▶ Exercise objective:
What you produce should be every line from the data that includes "status".

▶ Collected data:
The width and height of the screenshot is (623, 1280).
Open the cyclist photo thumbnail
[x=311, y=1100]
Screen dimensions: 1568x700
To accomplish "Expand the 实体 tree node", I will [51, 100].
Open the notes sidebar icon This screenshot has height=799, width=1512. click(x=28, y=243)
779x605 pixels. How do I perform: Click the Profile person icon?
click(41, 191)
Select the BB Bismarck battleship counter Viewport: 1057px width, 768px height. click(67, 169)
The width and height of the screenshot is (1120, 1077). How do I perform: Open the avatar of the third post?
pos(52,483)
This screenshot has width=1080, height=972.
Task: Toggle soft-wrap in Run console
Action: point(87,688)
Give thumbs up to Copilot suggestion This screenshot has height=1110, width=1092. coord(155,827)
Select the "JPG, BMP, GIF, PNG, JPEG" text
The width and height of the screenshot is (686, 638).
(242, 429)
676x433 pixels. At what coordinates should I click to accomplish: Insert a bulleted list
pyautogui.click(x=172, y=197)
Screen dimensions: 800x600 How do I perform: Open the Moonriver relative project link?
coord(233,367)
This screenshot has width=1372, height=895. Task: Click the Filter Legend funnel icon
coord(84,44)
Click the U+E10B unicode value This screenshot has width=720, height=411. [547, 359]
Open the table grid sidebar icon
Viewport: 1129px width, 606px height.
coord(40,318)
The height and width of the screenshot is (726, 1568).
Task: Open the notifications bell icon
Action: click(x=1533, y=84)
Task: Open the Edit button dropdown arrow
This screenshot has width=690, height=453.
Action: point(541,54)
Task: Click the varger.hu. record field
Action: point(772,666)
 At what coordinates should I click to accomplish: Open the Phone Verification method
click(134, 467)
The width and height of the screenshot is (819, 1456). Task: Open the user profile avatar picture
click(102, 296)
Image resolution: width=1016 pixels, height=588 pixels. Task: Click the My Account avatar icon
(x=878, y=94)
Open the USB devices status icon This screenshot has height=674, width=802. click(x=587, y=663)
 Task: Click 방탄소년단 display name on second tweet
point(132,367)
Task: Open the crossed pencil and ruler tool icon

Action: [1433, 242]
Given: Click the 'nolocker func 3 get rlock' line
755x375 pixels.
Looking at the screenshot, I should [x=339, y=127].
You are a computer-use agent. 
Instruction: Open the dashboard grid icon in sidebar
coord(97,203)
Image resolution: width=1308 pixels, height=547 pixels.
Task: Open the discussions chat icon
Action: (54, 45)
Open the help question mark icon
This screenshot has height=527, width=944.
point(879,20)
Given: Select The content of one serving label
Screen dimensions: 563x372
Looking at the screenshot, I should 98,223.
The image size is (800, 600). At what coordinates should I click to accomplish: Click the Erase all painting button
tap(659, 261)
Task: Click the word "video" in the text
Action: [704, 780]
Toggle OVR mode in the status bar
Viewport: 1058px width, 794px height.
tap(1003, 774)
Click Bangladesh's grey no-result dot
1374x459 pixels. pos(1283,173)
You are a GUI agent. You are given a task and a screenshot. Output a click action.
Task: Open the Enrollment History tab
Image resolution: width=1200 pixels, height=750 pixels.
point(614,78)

▶ Output for this task:
Open the USB devices status icon This screenshot has height=674, width=802. click(x=587, y=663)
Toggle OVR mode in the status bar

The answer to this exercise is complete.